THE PLANK AUGUST 22, 2007
My latest TRB column is about how Bill Kristol (and, to some extent, neoconservatism in general) has abandoned its idealism and its intellectual content, and has sunk to hoary, illiberal pro-war arguments. Matthew Yglesias chides:
this is silly -- neither Kristol nor The Weekly Standard has changed. It's just that The New Republic used to join up with neoconservatives to bully people who disagree with its foreign policy views and now TNR is being bullied. It wasn't The Weekly Standard that this article calling John Mearsheimer and Steven Walt un-American. Nor was in The Weekly Standard that published this article about how liberals don't want to invade Iraq because they don't like advancing America's interests. Nor was it The Weekly Standard that analogized MoveOn to Stalin-controlled Communist agents.

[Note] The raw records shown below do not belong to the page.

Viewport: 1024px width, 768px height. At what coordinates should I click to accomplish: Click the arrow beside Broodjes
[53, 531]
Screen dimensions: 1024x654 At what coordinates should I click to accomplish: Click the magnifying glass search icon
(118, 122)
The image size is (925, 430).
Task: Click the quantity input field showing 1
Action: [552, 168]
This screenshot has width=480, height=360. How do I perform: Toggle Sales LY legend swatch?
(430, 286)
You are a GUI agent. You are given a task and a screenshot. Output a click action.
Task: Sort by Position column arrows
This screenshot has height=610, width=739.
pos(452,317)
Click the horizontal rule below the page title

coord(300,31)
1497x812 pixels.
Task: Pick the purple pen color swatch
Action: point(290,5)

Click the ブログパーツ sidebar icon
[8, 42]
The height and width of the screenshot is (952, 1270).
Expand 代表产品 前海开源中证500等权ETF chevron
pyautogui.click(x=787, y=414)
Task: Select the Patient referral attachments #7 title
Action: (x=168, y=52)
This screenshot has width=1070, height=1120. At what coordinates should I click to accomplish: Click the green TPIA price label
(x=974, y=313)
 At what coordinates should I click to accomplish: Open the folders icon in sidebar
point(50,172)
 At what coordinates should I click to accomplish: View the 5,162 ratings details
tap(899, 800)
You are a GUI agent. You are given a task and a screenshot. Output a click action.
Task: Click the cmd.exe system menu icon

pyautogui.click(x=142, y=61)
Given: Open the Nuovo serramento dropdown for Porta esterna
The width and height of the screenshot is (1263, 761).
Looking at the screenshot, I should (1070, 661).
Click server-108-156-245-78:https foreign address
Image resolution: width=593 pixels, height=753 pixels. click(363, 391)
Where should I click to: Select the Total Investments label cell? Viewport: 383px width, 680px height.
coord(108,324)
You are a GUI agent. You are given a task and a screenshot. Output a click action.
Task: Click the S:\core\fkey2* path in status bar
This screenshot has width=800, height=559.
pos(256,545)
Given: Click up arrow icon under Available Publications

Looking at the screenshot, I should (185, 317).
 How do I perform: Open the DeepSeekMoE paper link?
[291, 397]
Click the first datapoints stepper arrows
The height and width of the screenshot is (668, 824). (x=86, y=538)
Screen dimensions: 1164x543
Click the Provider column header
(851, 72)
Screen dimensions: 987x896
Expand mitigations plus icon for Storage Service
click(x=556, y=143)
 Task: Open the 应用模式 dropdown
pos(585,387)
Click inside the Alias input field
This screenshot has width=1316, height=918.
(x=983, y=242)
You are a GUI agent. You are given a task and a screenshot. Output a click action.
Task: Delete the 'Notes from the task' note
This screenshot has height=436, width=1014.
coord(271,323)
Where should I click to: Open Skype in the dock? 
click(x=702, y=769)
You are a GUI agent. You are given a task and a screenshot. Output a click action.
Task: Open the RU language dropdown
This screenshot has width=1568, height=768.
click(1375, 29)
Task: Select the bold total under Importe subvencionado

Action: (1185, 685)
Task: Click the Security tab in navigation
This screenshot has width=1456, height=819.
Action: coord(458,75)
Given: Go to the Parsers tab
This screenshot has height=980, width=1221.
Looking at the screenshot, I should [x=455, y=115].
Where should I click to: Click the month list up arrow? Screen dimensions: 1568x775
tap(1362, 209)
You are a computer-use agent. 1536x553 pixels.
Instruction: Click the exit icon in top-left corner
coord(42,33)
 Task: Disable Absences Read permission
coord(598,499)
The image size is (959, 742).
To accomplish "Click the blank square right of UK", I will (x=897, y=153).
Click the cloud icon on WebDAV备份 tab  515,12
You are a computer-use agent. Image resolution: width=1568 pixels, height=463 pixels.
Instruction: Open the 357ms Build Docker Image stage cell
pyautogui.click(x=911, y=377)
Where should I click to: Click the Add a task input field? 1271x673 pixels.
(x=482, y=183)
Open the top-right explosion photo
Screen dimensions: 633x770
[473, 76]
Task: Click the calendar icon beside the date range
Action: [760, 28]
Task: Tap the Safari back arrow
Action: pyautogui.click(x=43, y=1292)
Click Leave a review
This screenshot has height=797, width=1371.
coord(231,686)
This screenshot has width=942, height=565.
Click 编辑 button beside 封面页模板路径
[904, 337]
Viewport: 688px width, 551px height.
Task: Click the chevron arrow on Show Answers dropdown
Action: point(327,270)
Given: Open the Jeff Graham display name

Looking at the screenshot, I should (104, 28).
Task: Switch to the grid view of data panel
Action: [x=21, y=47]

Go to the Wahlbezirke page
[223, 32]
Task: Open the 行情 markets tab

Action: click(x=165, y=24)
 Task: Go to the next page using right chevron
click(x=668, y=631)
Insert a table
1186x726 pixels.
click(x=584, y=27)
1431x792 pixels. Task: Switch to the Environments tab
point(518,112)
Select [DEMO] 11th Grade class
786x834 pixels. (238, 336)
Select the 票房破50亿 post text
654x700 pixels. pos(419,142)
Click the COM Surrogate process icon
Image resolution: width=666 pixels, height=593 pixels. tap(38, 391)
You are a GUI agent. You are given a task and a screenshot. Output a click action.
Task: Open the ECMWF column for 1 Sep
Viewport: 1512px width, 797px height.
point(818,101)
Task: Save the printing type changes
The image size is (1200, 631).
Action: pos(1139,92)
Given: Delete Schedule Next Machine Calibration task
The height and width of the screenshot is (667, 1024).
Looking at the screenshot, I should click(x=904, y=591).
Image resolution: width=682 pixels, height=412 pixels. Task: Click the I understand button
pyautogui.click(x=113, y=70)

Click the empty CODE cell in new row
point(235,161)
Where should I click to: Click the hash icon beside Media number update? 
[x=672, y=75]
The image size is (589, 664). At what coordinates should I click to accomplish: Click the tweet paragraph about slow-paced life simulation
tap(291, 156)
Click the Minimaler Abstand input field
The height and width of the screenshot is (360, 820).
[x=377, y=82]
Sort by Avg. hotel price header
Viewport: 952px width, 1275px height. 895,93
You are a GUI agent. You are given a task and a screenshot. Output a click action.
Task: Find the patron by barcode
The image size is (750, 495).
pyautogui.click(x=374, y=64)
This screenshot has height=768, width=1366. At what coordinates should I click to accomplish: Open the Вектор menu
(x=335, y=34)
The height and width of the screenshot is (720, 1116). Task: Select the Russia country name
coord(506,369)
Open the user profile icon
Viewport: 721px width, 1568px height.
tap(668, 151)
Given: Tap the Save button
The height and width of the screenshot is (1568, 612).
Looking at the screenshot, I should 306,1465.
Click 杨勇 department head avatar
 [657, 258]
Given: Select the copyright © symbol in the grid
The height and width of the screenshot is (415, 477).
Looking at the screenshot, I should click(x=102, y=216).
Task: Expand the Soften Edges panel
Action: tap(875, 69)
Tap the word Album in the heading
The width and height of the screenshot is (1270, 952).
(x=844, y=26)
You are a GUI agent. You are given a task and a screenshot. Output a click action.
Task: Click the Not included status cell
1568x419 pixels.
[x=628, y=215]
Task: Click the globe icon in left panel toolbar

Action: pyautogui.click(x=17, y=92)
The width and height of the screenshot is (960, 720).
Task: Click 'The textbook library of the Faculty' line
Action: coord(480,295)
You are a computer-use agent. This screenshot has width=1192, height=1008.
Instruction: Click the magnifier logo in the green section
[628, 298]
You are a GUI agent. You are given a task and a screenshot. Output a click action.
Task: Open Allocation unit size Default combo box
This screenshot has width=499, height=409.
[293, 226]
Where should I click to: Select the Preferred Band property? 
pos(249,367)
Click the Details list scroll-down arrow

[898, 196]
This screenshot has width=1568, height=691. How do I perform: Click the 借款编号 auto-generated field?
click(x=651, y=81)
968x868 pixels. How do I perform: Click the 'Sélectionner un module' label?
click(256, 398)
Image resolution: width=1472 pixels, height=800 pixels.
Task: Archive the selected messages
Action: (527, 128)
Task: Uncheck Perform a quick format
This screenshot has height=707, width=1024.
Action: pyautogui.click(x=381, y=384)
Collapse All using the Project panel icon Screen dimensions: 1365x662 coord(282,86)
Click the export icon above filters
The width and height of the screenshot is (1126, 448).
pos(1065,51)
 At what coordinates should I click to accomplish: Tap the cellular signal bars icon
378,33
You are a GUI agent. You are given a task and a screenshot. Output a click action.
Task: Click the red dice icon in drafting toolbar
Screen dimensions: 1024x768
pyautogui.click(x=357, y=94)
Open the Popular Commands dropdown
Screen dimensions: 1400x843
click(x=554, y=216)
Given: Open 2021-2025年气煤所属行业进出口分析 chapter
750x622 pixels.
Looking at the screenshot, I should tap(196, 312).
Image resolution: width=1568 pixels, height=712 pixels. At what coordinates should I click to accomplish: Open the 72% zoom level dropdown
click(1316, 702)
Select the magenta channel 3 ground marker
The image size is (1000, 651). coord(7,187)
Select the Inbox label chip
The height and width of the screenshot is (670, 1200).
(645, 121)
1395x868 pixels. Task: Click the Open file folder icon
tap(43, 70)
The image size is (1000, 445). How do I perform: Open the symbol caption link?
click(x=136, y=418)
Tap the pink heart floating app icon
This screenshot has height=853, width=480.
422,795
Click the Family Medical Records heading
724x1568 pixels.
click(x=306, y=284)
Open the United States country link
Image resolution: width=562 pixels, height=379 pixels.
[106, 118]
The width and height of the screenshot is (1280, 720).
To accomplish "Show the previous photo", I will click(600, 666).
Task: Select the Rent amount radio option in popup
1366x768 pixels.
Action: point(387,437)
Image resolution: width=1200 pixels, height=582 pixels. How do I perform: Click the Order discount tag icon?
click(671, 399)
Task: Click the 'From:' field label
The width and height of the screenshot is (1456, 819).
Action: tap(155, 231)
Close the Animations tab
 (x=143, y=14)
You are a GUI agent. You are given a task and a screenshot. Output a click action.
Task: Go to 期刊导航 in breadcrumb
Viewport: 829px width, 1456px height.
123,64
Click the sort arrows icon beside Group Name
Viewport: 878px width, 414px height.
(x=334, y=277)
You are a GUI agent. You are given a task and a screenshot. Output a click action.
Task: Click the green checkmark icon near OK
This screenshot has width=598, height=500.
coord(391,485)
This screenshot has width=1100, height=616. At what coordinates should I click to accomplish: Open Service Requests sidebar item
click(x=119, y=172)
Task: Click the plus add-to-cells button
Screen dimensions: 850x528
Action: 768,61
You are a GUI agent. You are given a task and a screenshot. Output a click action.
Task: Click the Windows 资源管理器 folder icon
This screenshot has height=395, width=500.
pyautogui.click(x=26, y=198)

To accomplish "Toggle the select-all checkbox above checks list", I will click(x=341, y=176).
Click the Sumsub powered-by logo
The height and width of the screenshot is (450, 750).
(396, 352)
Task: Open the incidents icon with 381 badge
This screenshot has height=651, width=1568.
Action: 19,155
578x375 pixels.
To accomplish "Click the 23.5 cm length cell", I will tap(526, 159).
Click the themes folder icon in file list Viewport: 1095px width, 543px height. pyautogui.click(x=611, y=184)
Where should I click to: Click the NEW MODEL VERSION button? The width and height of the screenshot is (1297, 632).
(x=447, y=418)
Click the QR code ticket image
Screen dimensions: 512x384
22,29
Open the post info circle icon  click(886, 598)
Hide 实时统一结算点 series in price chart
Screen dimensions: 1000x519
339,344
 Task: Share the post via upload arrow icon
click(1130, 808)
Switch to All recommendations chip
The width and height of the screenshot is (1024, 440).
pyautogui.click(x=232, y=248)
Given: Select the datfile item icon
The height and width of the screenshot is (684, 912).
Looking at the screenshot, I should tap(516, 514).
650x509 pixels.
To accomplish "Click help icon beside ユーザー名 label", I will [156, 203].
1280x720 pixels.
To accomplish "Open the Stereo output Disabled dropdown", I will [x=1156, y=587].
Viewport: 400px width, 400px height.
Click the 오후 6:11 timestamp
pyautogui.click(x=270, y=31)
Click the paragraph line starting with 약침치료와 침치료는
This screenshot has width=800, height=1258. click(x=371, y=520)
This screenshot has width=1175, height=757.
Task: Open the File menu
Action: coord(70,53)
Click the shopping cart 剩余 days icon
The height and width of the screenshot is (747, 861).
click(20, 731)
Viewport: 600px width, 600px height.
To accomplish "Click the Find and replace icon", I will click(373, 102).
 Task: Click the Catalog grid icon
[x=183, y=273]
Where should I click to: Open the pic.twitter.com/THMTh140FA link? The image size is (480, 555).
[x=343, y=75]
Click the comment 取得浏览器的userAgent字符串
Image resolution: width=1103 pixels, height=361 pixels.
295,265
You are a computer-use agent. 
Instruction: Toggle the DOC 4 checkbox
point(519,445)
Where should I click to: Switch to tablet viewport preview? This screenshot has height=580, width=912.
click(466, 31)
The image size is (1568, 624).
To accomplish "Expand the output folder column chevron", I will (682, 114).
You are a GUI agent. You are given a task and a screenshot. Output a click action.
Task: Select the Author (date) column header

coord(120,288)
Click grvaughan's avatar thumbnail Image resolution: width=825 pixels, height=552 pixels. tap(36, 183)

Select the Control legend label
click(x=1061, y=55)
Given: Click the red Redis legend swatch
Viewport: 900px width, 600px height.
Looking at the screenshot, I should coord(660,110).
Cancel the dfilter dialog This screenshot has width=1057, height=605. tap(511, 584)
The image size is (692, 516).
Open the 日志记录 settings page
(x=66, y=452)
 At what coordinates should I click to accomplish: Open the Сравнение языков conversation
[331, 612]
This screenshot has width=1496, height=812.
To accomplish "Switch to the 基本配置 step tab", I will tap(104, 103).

This is a strange rebuttal. He doesn't even attempt to contest my argument that Kristol's public discourse was once driven by idealistic humanitarian goals (nevermind how successfully his methods would achieve them) and has since abandoned them. He simply assumes it away and moves straight into an ad hominem attack on -- well, not even on me, but the publication I write for, by citing several past TNR articles that purportedly fall into the same vein as Kristol's writing.
He probably assumes, correctly, that his audience will not read the articles he cites and will simply rely on his characterization of them. But his characterization is highly misleading. The article on Walt and Mearsheimer calls them "un-American" because it points out that ethnic lobbying on foreign policy is a venerable American tradition. Krauthammer's piece conceded that "Liberalism does not lack for patriotism" and that "American liberals are not pacifists," but argued that liberals are averse to using American power in the pursuit of pure national interest, except in the case of self-defense. Beinart's article did analogize Moveon's opposition to fighting al Qaeda in Afghanistan to left-wing communist fellow travelers, but an analogy is not a comparison.
You can disagree with some of these articles -- and I mostly disagree with Krauthammer and partially disagree with Beinart -- but I don't see how you can call them bullying or deny that they lack real intellectual content. What Yglesias is doing here is simply defining "bullying" so broadly that his definition sweeps up almost any foreign policy criticism of liberals from the right. Indeed, by his definition, much of Yglesias's own writing -- which frequently compares his opponents to Nazis -- would qualify as bullying also.
In any case, even if he were right -- even if TNR printed articles that were nothing more than mindless sloganeering -- I don't see how this in any way refutes my argument that Kristol's writing has become less idealistic and more reminiscent of classic right-wing jingoism.
Update: Ross Douthat criticizes my column on the grounds that TNR has not editorialized about Iraq since May. It's logical non-sequitur day at the Atlantic!